§ **Records shown**:
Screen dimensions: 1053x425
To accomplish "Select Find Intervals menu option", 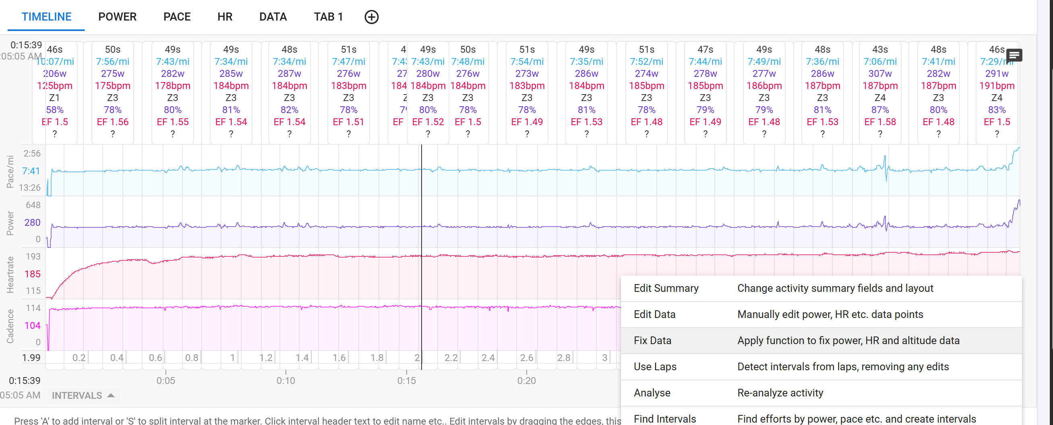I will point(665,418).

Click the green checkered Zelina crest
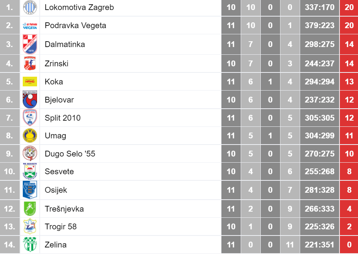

...

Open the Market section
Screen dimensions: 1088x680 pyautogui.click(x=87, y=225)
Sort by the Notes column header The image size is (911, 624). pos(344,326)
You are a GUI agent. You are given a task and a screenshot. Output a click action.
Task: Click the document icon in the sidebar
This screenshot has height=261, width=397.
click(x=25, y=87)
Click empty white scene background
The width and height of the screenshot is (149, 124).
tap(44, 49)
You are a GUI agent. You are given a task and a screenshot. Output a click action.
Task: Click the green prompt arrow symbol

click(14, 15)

§ **About this task**:
When you reach the line with "Open the Market section" in the records above, start writing out lines exactly, and stop once the line with "Click empty white scene background" has been written; include nothing else.

§ **Solution for this task**:
Open the Market section
Screen dimensions: 1088x680 pyautogui.click(x=87, y=225)
Sort by the Notes column header The image size is (911, 624). pos(344,326)
You are a GUI agent. You are given a task and a screenshot. Output a click action.
Task: Click the document icon in the sidebar
This screenshot has height=261, width=397.
click(x=25, y=87)
Click empty white scene background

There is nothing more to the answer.